[PATCH 10/11] Be sensible computing project patch counts

Mon Sep 10 12:56:16 AEST 2018

Stephen Finucane <stephen at that.guru> writes:
> On Fri, 2018-08-31 at 15:16 +0100, Stephen Finucane wrote:
>> On Fri, 2018-08-10 at 18:01 +1000, Stewart Smith wrote:
>> > Django actively fights constructing a query that isn't insane.
>> > 
>> > So, let's go and just execute a raw one. This is all very standard
>> > SQL so should execute everywhere without a problem.
>> > 
>> > With the dataset of patchwork.ozlabs.org, looking at the /project/
>> > page for qemu-devel would take 13 queries and 1500ms,
>> > with this patch it's down to 11 queries in ~250ms.
>> > For the dataset of the netdev list, it's down to 440ms from 1500ms.
>> > 
>> > Signed-off-by: Stewart Smith <stewart at linux.ibm.com>
>> 
>> I'm generally reluctant to dive into SQL unless it's absolutely
>> required. This is simple enough and the gains are significant so
>> 
>> Reviewed-by: Stephen Finucane <stephen at that.guru>
>
> Actually, there's a potential issue here which I spotted while testing
> with a smaller (odd, I know) set of patches. I can fix at merge time,
> assuming a respin isn't needed.
>
>> Is this a potential bug report for Django?
>> 
>> Stephen
>> 
>> > ---
>> >  patchwork/views/project.py | 23 ++++++++++++++++++++---
>> >  1 file changed, 20 insertions(+), 3 deletions(-)
>> > 
>> > diff --git a/patchwork/views/project.py b/patchwork/views/project.py
>> > index 484455c02d9d..2a75242a06af 100644
>> > --- a/patchwork/views/project.py
>> > +++ b/patchwork/views/project.py
>> > @@ -27,6 +27,8 @@ from patchwork.compat import reverse
>> >  from patchwork.models import Patch
>> >  from patchwork.models import Project
>> >  
>> > +from django.db import connection
>> > +
>> >  
>> >  def project_list(request):
>> >      projects = Project.objects.all()

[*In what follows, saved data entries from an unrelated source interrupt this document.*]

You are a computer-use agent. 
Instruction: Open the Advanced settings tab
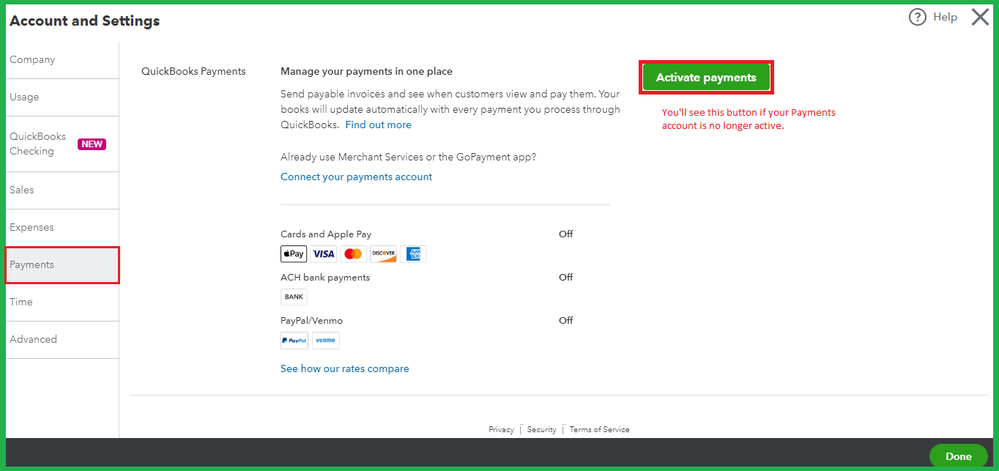(x=34, y=339)
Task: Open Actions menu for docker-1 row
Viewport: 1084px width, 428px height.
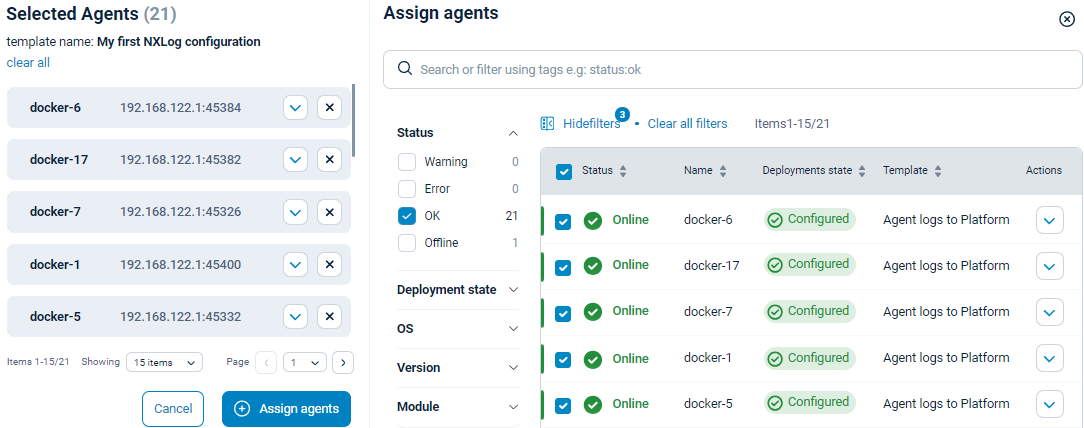Action: (1049, 358)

>> > @@ -44,14 +46,29 @@ def project_list(request):
>> >  
>> >  def project_detail(request, project_id):
>> >      project = get_object_or_404(Project, linkname=project_id)
>> > -    patches = Patch.objects.filter(project=project)
>> > +
>> > +    # So, we revert to raw sql because if we do what you'd think would
>> > +    # be the correct thing in Django-ese, it ends up doing a *pointless*
>> > +    # join with patchwork_submissions that ends up ruining the query.

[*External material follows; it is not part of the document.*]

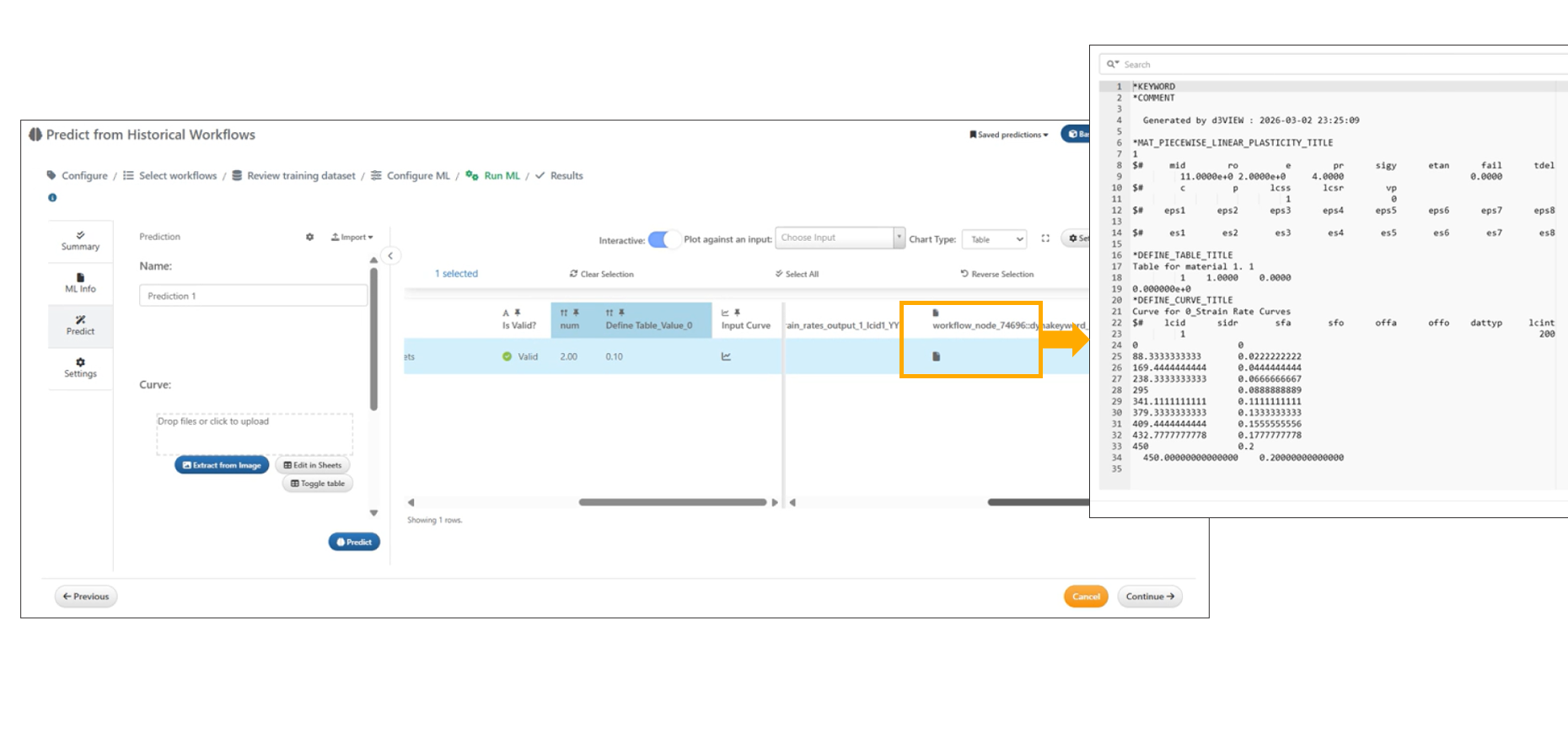
Task: Click the blue info icon below breadcrumbs
Action: pyautogui.click(x=52, y=198)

>> > +    # So, we do not do this, as this is wrong:
>> > +    #patches = Patch.objects.filter(patch_project_id=project.id).only('archived')

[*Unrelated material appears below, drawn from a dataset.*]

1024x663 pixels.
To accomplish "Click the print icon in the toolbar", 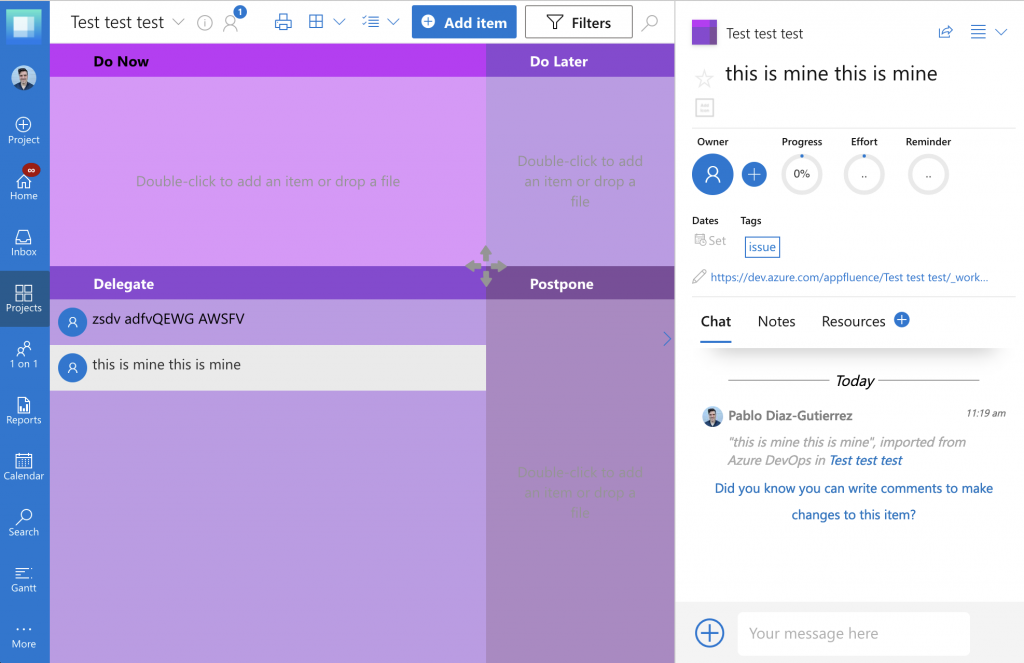I will coord(283,21).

>> > +    #patches = patches.annotate(c=Count('archived'))
>> > +    # and instead do this, because it's simple and fast
>> > +
>> > +    n_patches = {}
>> > +    with connection.cursor() as cursor:
>> > +        c = cursor.execute('SELECT archived,COUNT(submission_ptr_id) as c FROM patchwork_patch WHERE patch_project_id=%s GROUP BY archived',
>> > +                           [project.id])
>> > +
>> > +        for r in cursor:
>> > +            n_patches[r[0]] = r[1]
>> >  
>> >      context = {
>> >          'project': project,
>> >          'maintainers': User.objects.filter(
>> >              profile__maintainer_projects=project),
>> > -        'n_patches': patches.filter(archived=False).count(),
>> > -        'n_archived_patches': patches.filter(archived=True).count(),
>> > +        'n_patches': n_patches[False],
>> > +        'n_archived_patches': n_patches[True],
>
> It's possible that there are (a) no patches, (b) all patches are
> archived, or (c) no patches are archived. If any of these are true,
> you'll get a key error. We can fix this very simply like so:
>
>   'n_patches': n_patches[False] if False in n_patches else 0,
>   'n_archived_patches': n_patches[True] if True in n_patches else 0,
>
> As noted above, I'll fix this at merge time and add a test to ensure we
> don't regress.

Oh, neat! Yeah, I likely didn't test those scenarios at all, I was
focused on large amounts of data rather than no data.

-- 
Stewart Smith
OPAL Architect, IBM.